Alteryx & Git for Python/ R tools
You can actually go beyond managing just workflow XML files in your GIT for Alteryx. What if we need to do this the other way around?
This means utilising your existing code repository in GIT with your R scripts or Python code to push this to Alteryx workflow code tools.
With this bit, you can easily keep all your Python code in GIT repo and "inject" this code into the Python code tool of your worfklow.
I have had the same thing planned for the R tool and should be pretty straightforward too. Anyone wanting to beat me to it? @ShaanM?
Alteryx Designer and Code Takeaways
Designer uses concepts of visual programming
Workflows can be visually compared to one another
Workflows are versioned on Alteryx Server using proprietary versioning (and this is the best practice that supports all types of users)
Alteryx does not rely on GIT big times and don’t use it natively, but can utilise parts of it if you want
Alteryx workflows are XML code -> you can use GIT to manage that XML code
You can use GIT with your existing Python or R scripts. Alteryx Python Tool allows you to dynamically inject code from a flat file location (from local GIT repo) with simple script - see details above
Promote & Code & Versioning
Alteryx Promote definitely has your back when it comes to managing & deploying your predictive models. This will, in reality, mean managing quite a bit of R or Python code of course. Most of the time anyway. Note: Alteryx predictive models can be deployed too of course!
Let me talk shortly about versioning and GIT integration here regarding Promote:
Deployed Promote models are versioned and accessible on Promote web interface (can redeploy and see the history for auditing and regulatory purposes)
Source code of models is version as part of the docker image but not easily retrievable (not through the web-based UI anyway) - developers/ coders should keep using their standard VC/ Git as best practice (include Promote model version in commit messages etc)

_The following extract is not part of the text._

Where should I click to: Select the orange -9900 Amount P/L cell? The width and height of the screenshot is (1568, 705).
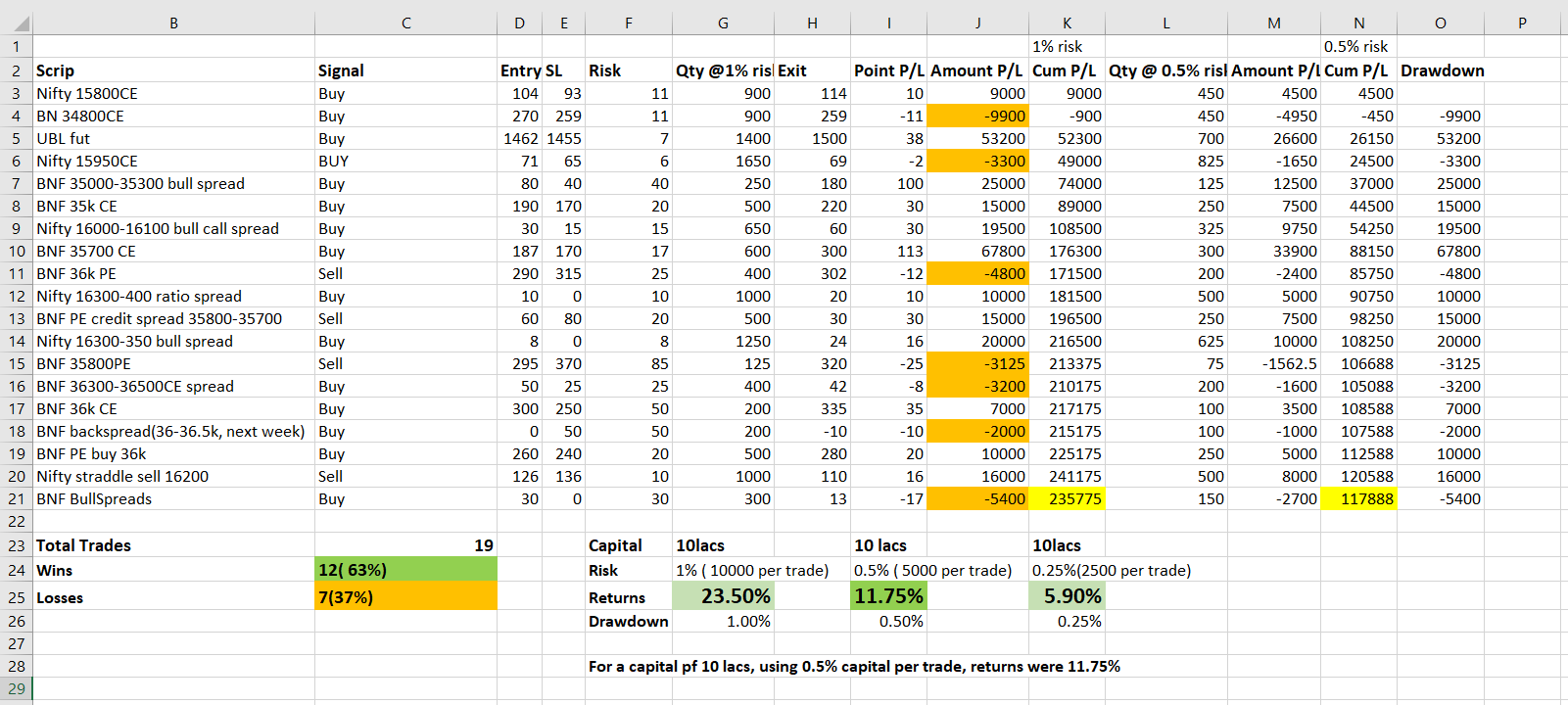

Most Data scientists/ developers will most likely avoid Designer and publish from IDE of their choice directly
Sample code from Python/ R is accessible on GitHub through
Promote fetches packages from CRAN (R) or PYPI (Python’s PIP) during model build
Promote can be set up to retrieve code from your own GitHub repo during model build but also to use the Ubuntu command with sh script to install the env
Promote & “Code Fetch” with CRAN/ PyPI
Docker (Swarm) creates a container from the R or Python base image (its a little more complicated but lets stick to this for now)
For R models, the required packages specified in promote.library() function of your model from the CRAN repository and installs it to the container. note: CRAN is the main repo of R packages (15k), this is where your code goes when you do install.packages()
For Python models you provide the libraries you want to install in a requirements.txt file alongside of your model's source code. These need to be accessible through PyPInote: PyPI (Python Package Index) is the main repo of Python packages (200k), installed mainly using pip install
Promote can also integrate code snippets from Github
A Github link with a token to the Github account needs to be presented in Python packages.
Last way is to use promote.sh script and provide the libraries you want to install as a Ubuntu command within the shell script for either R or Python
Hope you will find this article useful! Let me know if you have any questions or want to ask/share some best practices I forgot about.